Last night I made a plan to try and make this my fastest 5k I’ve run. I planned out my pace and when I’d need to conserve energy and when I’d need to lean in. I made a playlist to match those moments. I figured I’d run in the parking lot for a few minutes to warm myself up before the race to get my heart and body ready for running hard. I’ve learned that this really helps. But as I was sitting there, I was thinking about how my finishing time really didn’t matter. It was the effort that I was putting in, and doing it alongside all these families and friends who all have heartfelt stories of why they were there to run today. And so I decided to just sit and soak in the warmth of the sun in the cool September air. (Sabbath was made for man, not man for the Sabbath — a concept that keeps me from being controlled by something I simply mean for my own good).
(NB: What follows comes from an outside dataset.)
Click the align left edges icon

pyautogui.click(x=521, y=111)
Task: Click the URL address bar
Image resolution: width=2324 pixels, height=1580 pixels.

I ran it well, though. I felt good nearly the entire time, excluding a bit of the last mile, which is almost entirely a steady uphill climb. Right at the top of the steepest part of the climb in the third mile “Yoshimi Battles the Pink Robots” started to play in my headphones, exactly when I was hoping it would. I’ve recently been saying, after completing a run or workout I didn’t want to do, that I “battled some Pink Robots.” (There’s all sorts of meaning packed into saying this for me. I wrote recently about seeing the Flaming Lips in concert with my cousin, which was very special for me).
I ended up running faster than I was expecting, faster than my ideal even, and I PR’d in my 5K today. The run itself was more emotional for me than I had anticipated, and somewhere within the second mile I found myself lost in existential thoughts, considering things such as the brevity of life as well as how important my friends and family are to me. I thought of my brother, I thought about the places I poured some of his ashes this year in the Rocky Mountains.
I thought about a conversation I had with Micah recently when he challenged me about running. He asked me, right at bed time of course, about why I run. He said, “You know you don’t have to run, right dad? No one is making you run. You know that, right? And plus, isn’t it hard?” I told him that running is hard, but it helps me because it helps me work through the hard parts of life. “That doesn’t make any sense dad. How does doing something hard make the hard things of life better?” I told him that it doesn’t really make them better, but doing something hard, pushing through those hard moments helps me push through the other hard parts of my life, like losing my brother. He told me that it still didn’t make any sense to him, and maybe he and I were just different sorts of people. He doesn’t like doing hard things like that, and when he’s my age he won’t run like I do. I chuckled to myself, and told him that’s ok.

Running today, and even crying a bit while doing it — it’s good for me. The reality of my brother’s loss is still as real as ever, but day by day, by working through the hard days, I’ve grown in my ability to run. But I’ve also grown in my ability to notice the delights that surround me, and I have experienced some significant moments of joy in the last few years because of the hard moments, and doing the work it takes to push through them in healthy ways.
Am I happy to PR in my 5K today? Yes, but it’s because of the daily work that I’ve put into it the last couple summers that I did. And it’s because of the support my friends and family (with the exception of Micah apparently) that I am where I am at with it all. I came into the race knowing so much more about myself, my willpower, my physical ability, and how to pace myself appropriately. It’s all paid off.

My running season isn’t over this year. I have another couple longer runs next month, so I still have some important training to go. I’ll write more about those runs when the time comes. Until then, I’ll enjoy the progress of the last couple years today and look forward to what milestones and finish lines still lay ahead of me.